Drugs that induce hyperprolactinemia [e.g., antipsychotic agents (chlorpromazine, haloperidol, molindone, olanzapine, prochlorperazine, risperidone), methyldopa, metoclopramide, reserpine]: Since the number of GnRH receptors is decreased in patients with hyperprolactinemia, drugs that induce hyperprolactinemia may reduce the efficacy of triptorelin. The concomitant use of these drugs with triptorelin is not recommended.
Drugs that prolong QTc interval and induce Torsades de pointes: Androgen deprivation treatment may prolong QTc interval. Thus, the concomitant use of triptorelin with drugs that prolong the QTc interval and induce Torsades de pointes should be carefully evaluated. Such drugs include but are not limited to the following examples: Class IA (e.g., quinidine, disopyramide), Class III (e.g. amiodarone, sotalol, dofetilide, ibutilide, dropedarone), or Class IC (e.g., flecainide, propafenone) antiarrhythmic drugs, antipsychotics (e.g., chlorpromazine), antibiotics and analogues (e.g., erythromycin, clarithromycin, azithromycin), quinolone antibiotics (e.g., moxifloxacin), antimalarials (e.g., quinine), azole antifungals, 5-hydroxytrypt amine (5-HT3) receptor antagonists (e.g., ondansetron), methadone, and beta-2 adrenoceptor agonists (e.g., salbutamol).

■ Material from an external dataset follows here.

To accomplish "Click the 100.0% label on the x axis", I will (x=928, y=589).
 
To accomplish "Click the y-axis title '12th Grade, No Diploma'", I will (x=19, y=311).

Anticoagulants: Since there is a potential risk of hematoma at the injection site, intramuscular triptorelin should be used in caution in patients treated with anticoagulants.
Antihypertensives: Adjustments of antihypertensive therapy may be required in patients receiving triptorelin.
Laboratory test alterations: Chronic or continuous administration of triptorelin in therapeutic doses results in suppression of pituitary-gonadal axis. Normal function of the pituitary-gonadal axis is usually restored within 4 to 12 weeks after treatment discontinuation. Thus, diagnostic tests of the pituitary-gonadal function conducted during treatment and within 4 to 12 weeks after cessation of therapy may be misleading.
Decreased hemoglobin and red blood cell count, and increased glucose, blood urea nitrogen (BUN), aspartate aminotransferase (AST), alanine aminotransferase (ALT), and alkaline phosphatase levels were reported. Majority of the changes were mild to moderate.